To learn more about safer ways to control rats and mice around your home, please visit the EPA website: http://www.epa.gov/pesticides/mice-and-rats/consumer-prod.html#rodenticide

To learn more about a regional effort to reduce use of harmful rodenticides, visit www.raptorsarethesolution.org

The Contra Costa Mosquito & Vector Control District can provide brochures (in english and spanish), and provide advice on rodent identification, prevention and control
 to residents and businesses. Call them at (925) 771-6172 or visit http://www.contracostamosquito.com/rats_mice.htm

Note: District employees do  not bait or set traps on private property, but provide valuable, detailed information, guidance and recommendations.

Spring Informational Workshop
The City is planning to host a workshop in spring 2013 on safer pest control measures. To sign-up now to be notified about the
workshop, please contact the Environmental Services Division at 215-4350.
Integrated Pest Management for a healthy garden

Integrated Pest Management (or "IPM") uses common sense techniques to control pests effectively, minimizing the need to use pesticides that can be toxic to people, pets and the environment.

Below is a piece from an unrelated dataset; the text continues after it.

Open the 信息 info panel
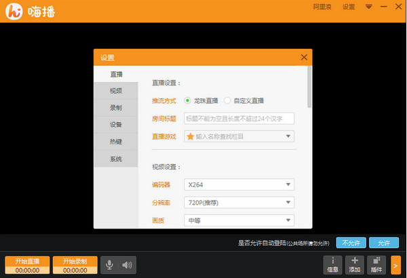Image resolution: width=407 pixels, height=278 pixels. (x=332, y=264)
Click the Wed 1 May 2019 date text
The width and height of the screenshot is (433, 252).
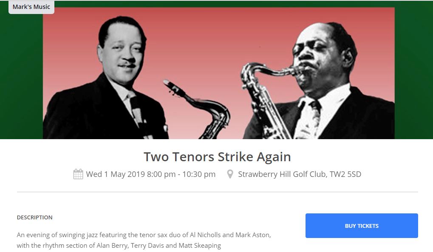(116, 174)
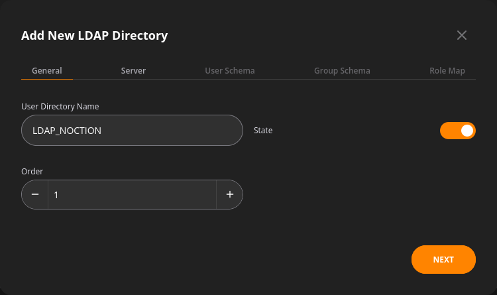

The Contra Costa Clean Water Program offers a series of fact  sheets aimed at educating residents about less-toxic pest
management for common problems in residential gardens, such as: 
  • Ants
  • Aphids
  • Cockroaches
  • Fleas
  • Mealybugs
  • Mosquitoes
  • Mites
  • Snails and Slugs
  • Whiteflies
  • Yellowjackets
Learn about less-toxic pest management for your garden at www.ourwaterourworld.org

Good pest management focuses on preventing pest problems to begin with. This might mean keeping counters free of crumbs to avoid ants, pruning out aphid populations before they get out of control, using slow-release fertilizers or compost that allow grass and plants to absorb nutrients more efficiently, or attracting beneficial insects – such as ladybugs and green lacewings – that help keep garden pests (like aphids and mealybugs) under control. Many gardeners kill beneficial insects because they mistake them for pests. When you lose beneficial insects, you lose one of the best nontoxic defenses to a healthy garden!


Detering Rodents
You can deter rodents by removing food sources from your outdoor environment
  • If you feed domestic animals outdoors, clean up and remove any uneaten food immediately after feeding.
  • Do not feed wild animals such as squirrels, turkeys or deer.
  • If you feed birds secure the bird food in a hanging feeder.
  • Do not put meat or cheese in your home compost pile.
  • Keep grass seed, rice and other grains in airtight containers.
  • Exclude rodents from buildings by sealing holes, cracks and open pipes.
These common sense approaches are part of an Integrated Pest Management strategy that proves the old adage: ”An ounce of prevention is worth a pound of cure.”